● Provided passage
■ ■ ■ ■
Wealth and income beget wealth and income. A small amount of differentiation provides incentive to work harder and develop talents. If the gaps are too large, too persistent across generations, or too correlated with race, some risks arise. Very large gaps make it very easy for some parents to send their kids to very expensive K-12 and college while other parents cannot afford housing in an adequate public school district. If high-income parents consistently have high-income children, it looks less like meritocracy (where their children would end up all over the income spectrum) and more like hereditary aristocracy (erodes incentive to invest in education or innovation). If income/wealth gaps are too correlated with race, we will never overcome the appearance that such gaps cannot be legitimately achieved and cannot be legitimately sustained. Sure, there will be higher-income and lower-income Black Americans just as there will be higher- and lower-income Americans of other groups. To suggest that Black Americans are justifiably persistently stuck in lower-wealth and lower-income groups because they lack special “cultural” characteristics is functionally not that different from arguing that Black Americans are generally genetically inferior, except a few good ones with stray mutations.

I understand that Mr. Riley’s argument is stylistically different than the eugenicist’s argument. I understand that Mr. Riley’s argument comes from a different place in terms of facts and reasoning. If the argument strives to justify racial gaps in wealth/income by attributing the gaps to Black Americans’ inferior choices, then the argument’s conclusion begins to look like it merely repackages the eugenicist’s basic premises in terms of “choices” and “culture” instead of genetics. A person from a prior era who wanted to justify slavery or Jim Crow or segregation would gladly embrace the argument that Black people are where they are because of “choices” or “culture”. Just for fun, start with three assumptions: (1) People are people; no group has more talent, work ethic or capacity to contribute than any other group. (2) Same for criminality. (3) While there will be large differences among individuals within a group, fair aggregate outcomes should not significantly differ for long periods of time for very large, easily-identified groups of people. To Mr. Riley’s point, outcomes should differ quite a bit within each group, but humanity has not yet seen a non-rotten way of sustaining long-term, staggering differences between groups without provoking revolution or destabilizing transitions like South Africa’s. Why not choose the less destructive path of working to closing the gaps in ways that minimize market distortions?
■ ■ ■ ■
● Entries supplied
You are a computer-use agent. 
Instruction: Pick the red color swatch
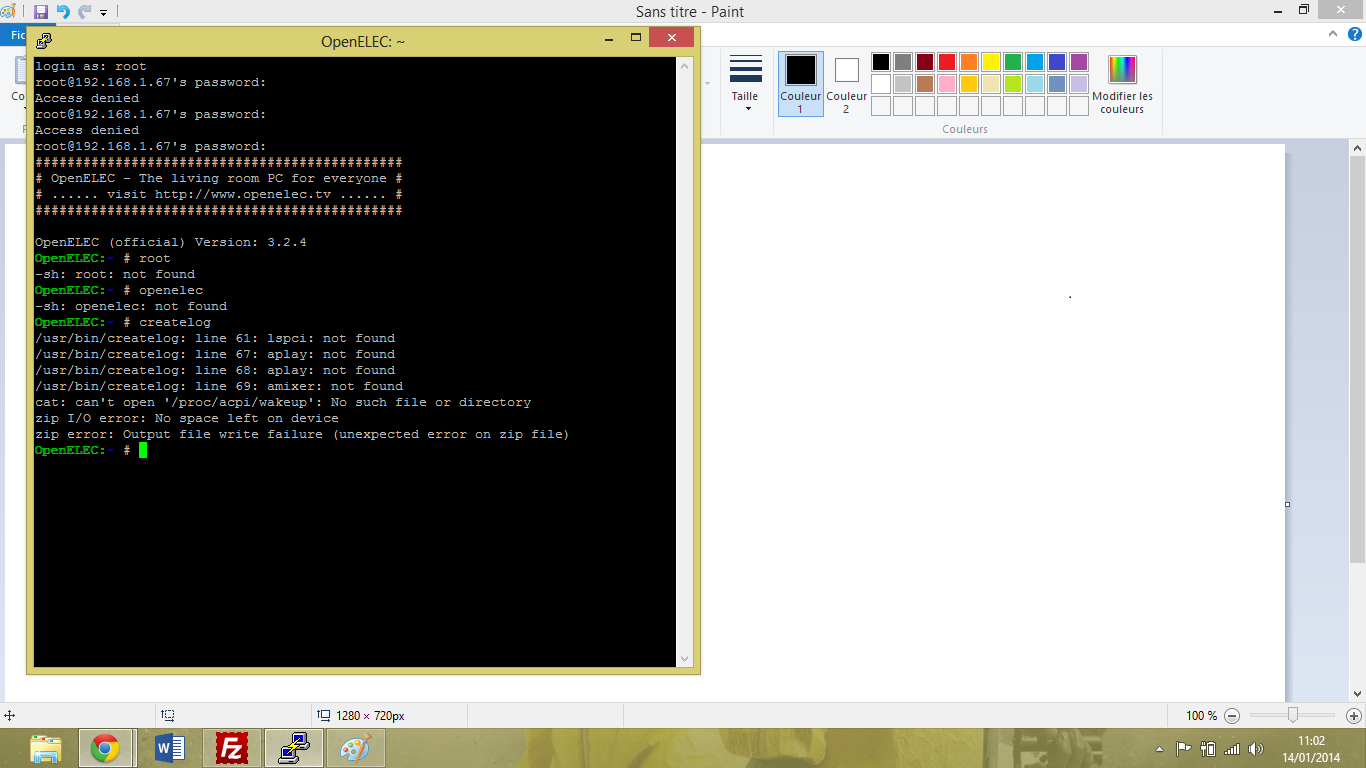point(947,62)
■ ■ ■ ■
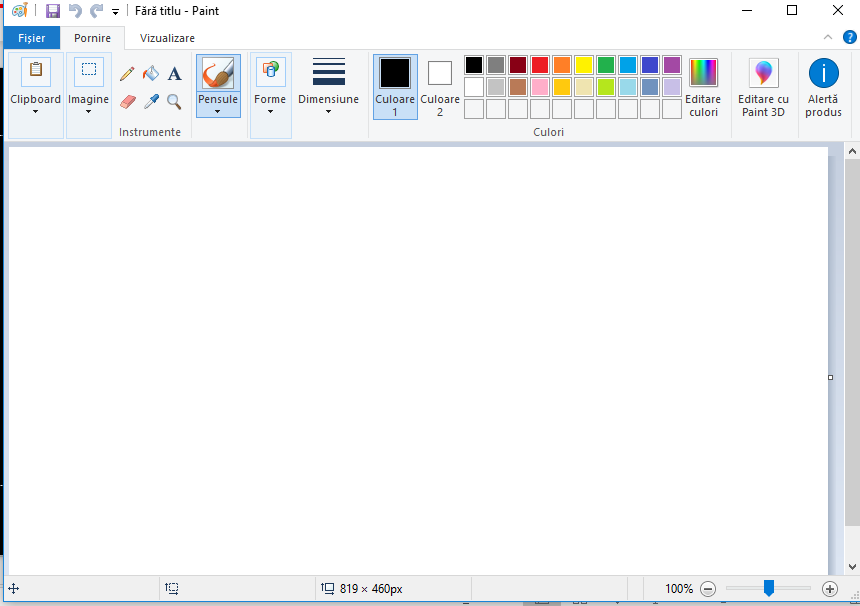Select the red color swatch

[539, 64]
■ ■ ■ ■
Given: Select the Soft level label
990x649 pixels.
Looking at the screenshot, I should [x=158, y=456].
■ ■ ■ ■
● Exercise
In the passage on racial gaps in wealth and income, what does a small amount of differentiation provide?

● Task output
An incentive to work harder and develop talents.